The International Jewish Committee on Interreligious Consultation represents Reform, Conservative and Orthodox Jewish movements, the Anti-Defamation League, the American Jewish Committee, B’nai B’rith International, the Israel Jewish Council for Interreligious Relations, and the World Jewish Congress. It was founded over forty years ago to cultivate relations with other international religious bodies.

This past week, as part of synagogue worship around the world, Jews read from the book  of Genesis about the birth of Jacob and Esau, the twin sons of Isaac and Rebecca, who seemed, from their very conception, to be in conflict with one another – “and the children struggled within her.” (Gen. 25:22) Throughout the centuries, Jewish and Christian biblical commentators often understood the relationship between our two traditions to be reflected, if not foretold, in this struggle. Each community considered itself to be Jacob, or as he came to be known, Yisrael - Israel, God’s true and only covenantal partner. Each saw the other as Esau, who rejected God and God’s promises. These mutually exclusive interpretations resulted in distrust and enmity, violence and persecution, including, within living memory, the destruction of six million Jews in the Shoah, the Holocaust. It is, therefore, with gratitude that we remember that the World Council of Churches, at its founding meeting in 1948 in Amsterdam, stated unequivocally “anti-Semitism is a sin against God and man.”

In light of this history, we Jews view with horror the growing violence against Christians and Christian communities in places such as Egypt, Syria, India, Nigeria, Indonesia and Pakistan. We are dismayed that the world seems to ignore the suffering that is being inflicted. It is particularly unjust to the peoples in those places, and prolongs their pain when their plight is minimized, and hypocritical when other conflicts are spuriously given as the reason for their situation, let alone identified as more important.

We who gather here in Busan as Israelis and Palestinians are in the midst of negotiations that, we pray, will lead to the establishment of a Palestinian state alongside Israel so that Jews, Christians and Muslims can live in peace with one another and worship without fear at their holy sites. We are heartened by those on all sides who are working not only to achieve a political solution but who also strive together to overcome trauma, such as the Parents Circle Family Forum, a joint Palestinian Israeli organization of over 600 families, all of whom have lost a close family member as a result of the prolonged conflict, and whose activities have shown that the reconciliation between individuals and nations is possible. These brave families teach us that peace can only come if the subjective perceptions of justice on all sides are considered and respected. I note here as well Israeli hospitals where Jewish and Arab physicians and nurses are treating hundreds of wounded Syrian men, women and children as well as IsraAid, an Israeli NGO that provides disaster relief around the world and is currently working quietly with Syrian refugees in Jordan.

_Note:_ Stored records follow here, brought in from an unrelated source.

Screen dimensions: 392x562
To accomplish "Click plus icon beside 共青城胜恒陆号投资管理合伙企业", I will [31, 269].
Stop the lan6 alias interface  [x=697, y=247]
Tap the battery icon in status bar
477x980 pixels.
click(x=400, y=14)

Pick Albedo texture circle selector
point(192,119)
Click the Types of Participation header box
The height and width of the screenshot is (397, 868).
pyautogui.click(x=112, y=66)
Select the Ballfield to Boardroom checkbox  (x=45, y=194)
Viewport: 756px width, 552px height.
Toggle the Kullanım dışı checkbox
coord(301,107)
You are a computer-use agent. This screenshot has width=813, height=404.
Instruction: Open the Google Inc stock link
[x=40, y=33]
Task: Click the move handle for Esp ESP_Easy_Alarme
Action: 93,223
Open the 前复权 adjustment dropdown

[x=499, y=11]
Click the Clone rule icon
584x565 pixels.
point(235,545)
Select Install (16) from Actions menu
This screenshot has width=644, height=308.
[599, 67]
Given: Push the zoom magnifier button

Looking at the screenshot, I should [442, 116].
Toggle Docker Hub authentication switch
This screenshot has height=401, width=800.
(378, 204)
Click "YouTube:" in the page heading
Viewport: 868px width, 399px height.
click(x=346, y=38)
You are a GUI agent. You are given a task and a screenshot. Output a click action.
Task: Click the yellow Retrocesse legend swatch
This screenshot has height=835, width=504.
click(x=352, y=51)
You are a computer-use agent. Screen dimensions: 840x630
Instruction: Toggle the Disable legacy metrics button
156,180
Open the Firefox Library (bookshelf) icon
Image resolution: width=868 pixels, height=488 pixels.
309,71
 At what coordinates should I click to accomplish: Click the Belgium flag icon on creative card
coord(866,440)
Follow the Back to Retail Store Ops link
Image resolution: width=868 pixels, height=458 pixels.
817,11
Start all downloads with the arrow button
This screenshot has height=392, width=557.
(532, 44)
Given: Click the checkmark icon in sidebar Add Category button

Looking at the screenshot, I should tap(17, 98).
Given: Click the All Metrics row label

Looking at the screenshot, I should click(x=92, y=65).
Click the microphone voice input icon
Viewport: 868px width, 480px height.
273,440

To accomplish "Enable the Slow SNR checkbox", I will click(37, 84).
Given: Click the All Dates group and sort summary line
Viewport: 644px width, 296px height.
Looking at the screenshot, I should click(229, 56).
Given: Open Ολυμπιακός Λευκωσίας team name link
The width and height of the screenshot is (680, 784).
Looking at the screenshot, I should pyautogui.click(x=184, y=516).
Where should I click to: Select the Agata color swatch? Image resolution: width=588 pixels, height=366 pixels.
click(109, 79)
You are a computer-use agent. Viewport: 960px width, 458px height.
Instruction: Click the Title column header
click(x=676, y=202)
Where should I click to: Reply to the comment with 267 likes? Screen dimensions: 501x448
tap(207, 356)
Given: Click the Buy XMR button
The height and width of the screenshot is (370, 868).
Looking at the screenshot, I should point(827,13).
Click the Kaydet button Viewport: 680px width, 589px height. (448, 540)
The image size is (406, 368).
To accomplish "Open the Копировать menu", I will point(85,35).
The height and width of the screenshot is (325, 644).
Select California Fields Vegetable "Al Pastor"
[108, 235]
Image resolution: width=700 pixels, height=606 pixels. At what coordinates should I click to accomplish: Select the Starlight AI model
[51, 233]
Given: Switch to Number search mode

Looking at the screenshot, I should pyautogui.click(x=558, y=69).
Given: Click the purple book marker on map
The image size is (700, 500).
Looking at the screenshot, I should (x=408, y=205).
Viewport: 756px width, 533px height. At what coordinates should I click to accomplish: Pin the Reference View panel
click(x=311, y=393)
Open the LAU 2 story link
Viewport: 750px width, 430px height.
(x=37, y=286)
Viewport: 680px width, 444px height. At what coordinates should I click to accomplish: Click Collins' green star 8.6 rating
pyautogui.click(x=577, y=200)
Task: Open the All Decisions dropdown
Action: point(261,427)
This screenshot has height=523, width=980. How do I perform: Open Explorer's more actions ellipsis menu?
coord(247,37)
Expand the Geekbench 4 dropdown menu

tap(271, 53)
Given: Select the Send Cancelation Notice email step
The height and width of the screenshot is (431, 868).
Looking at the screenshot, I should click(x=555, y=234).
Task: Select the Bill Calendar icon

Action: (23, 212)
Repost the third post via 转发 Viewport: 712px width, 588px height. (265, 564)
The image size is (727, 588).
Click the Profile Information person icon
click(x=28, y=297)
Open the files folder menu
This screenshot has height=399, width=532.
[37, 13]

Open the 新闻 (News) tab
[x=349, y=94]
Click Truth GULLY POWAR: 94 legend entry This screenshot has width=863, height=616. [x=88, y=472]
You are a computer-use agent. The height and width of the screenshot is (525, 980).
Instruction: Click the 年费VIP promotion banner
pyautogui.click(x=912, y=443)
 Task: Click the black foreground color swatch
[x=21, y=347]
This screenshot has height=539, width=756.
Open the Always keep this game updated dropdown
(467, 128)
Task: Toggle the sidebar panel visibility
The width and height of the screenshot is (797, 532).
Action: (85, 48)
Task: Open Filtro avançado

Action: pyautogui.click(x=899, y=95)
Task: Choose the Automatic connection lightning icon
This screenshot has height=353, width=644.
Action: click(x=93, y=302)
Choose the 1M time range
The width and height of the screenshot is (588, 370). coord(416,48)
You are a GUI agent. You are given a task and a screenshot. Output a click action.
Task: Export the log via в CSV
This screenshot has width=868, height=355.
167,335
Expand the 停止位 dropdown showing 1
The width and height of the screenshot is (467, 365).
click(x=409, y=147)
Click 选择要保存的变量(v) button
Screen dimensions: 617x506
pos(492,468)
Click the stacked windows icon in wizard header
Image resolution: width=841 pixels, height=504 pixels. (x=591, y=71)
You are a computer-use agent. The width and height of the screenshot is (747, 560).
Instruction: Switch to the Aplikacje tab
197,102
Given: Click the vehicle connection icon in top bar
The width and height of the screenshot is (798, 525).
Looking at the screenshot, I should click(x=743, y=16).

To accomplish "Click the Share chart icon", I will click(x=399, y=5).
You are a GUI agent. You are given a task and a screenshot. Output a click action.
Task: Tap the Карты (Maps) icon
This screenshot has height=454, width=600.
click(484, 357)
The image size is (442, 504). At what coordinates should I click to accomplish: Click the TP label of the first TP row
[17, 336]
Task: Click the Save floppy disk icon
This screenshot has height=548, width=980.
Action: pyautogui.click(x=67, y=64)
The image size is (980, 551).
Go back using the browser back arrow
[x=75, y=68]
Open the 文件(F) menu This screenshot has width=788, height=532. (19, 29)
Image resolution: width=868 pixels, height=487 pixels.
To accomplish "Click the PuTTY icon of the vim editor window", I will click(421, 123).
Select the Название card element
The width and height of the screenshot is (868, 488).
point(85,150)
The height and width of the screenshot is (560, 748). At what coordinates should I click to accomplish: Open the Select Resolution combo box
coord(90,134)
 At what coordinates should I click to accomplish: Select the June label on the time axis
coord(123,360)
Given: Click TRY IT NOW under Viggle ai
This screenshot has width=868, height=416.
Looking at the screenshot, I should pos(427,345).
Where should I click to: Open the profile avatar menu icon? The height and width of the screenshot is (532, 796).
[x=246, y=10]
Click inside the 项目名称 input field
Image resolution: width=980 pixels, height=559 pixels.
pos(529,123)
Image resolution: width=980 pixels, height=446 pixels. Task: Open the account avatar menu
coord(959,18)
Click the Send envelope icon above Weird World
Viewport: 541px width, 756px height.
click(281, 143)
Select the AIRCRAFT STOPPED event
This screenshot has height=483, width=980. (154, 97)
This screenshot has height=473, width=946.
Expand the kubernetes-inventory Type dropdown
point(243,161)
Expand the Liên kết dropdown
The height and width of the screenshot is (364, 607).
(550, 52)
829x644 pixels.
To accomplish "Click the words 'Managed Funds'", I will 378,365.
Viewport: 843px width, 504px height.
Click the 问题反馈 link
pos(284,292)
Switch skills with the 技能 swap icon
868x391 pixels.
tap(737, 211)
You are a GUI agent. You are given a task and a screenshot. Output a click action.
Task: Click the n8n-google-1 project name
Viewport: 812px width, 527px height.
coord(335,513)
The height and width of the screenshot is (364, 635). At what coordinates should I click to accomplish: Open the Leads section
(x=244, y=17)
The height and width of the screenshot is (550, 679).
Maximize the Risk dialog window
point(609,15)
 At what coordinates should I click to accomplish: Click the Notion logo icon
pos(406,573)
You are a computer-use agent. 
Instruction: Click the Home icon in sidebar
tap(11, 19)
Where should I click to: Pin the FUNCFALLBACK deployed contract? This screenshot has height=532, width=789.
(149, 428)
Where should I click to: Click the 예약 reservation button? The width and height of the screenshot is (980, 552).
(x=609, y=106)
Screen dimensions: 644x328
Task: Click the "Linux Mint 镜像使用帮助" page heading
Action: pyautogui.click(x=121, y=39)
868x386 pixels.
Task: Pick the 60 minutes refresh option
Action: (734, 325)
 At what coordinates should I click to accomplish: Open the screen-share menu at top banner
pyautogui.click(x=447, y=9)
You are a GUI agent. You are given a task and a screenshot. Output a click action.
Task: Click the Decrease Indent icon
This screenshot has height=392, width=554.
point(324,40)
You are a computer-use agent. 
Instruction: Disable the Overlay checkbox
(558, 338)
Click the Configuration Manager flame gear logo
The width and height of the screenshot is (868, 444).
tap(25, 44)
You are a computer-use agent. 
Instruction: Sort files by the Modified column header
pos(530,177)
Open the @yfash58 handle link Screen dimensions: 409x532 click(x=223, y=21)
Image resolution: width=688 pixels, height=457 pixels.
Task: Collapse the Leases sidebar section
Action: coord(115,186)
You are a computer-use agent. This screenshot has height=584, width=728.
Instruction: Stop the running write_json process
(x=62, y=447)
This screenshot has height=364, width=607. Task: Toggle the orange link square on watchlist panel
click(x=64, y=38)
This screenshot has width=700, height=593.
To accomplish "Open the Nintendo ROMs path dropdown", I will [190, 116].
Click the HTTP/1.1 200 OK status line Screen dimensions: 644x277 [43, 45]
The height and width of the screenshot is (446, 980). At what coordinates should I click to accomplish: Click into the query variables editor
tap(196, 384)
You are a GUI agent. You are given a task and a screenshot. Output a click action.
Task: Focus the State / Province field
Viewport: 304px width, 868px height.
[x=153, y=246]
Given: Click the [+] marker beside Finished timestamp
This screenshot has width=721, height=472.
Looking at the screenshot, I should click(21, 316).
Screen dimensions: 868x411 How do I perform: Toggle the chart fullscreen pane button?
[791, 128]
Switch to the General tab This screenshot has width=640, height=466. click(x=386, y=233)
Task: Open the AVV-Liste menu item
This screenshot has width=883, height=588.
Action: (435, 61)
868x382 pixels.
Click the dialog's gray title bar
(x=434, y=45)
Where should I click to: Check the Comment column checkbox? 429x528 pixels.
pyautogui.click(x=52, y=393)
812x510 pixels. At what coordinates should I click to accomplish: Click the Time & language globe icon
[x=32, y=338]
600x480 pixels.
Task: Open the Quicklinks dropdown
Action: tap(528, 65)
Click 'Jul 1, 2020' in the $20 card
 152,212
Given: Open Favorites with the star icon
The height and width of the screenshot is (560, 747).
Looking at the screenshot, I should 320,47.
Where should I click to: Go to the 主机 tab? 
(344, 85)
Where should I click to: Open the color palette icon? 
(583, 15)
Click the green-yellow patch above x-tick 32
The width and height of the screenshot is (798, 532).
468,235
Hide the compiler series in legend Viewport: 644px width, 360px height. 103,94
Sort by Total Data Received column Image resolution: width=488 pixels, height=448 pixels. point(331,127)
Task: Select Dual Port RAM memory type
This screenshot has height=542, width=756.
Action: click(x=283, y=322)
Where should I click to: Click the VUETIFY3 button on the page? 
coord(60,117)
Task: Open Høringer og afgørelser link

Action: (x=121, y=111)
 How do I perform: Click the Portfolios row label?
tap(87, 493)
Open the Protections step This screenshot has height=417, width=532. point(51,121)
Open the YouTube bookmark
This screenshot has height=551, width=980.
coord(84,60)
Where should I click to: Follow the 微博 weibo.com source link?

These examples show us how people from different nations and traditions can be, in the words of Isaiah, “repairers of the breach and restorers of the lanes for habitation.”

I now turn back to Genesis: we should also remember that the conflict between Jacob and Esau is not the end of the story of their relationship. In two weeks, we Jews will read about the reconciliation between the two brothers (Gen. 33) and how they later cooperated with one another to bury their father Isaac (Gen 35:29). It seems that they were able to overcome the strife that began in the womb. Today, in many parts of the worlds, Jews and Christians now live in harmony. While we disagree about whether the Messiah is to come or come again, we are, in the felicitous phrase of the Christian theologian Clark Williamson, “partners in waiting.” Until that day, we can and must work together to alleviate suffering, promote justice and repair our world for the reign of God. Ken yehi ratzon, may this be God’s will. Amen.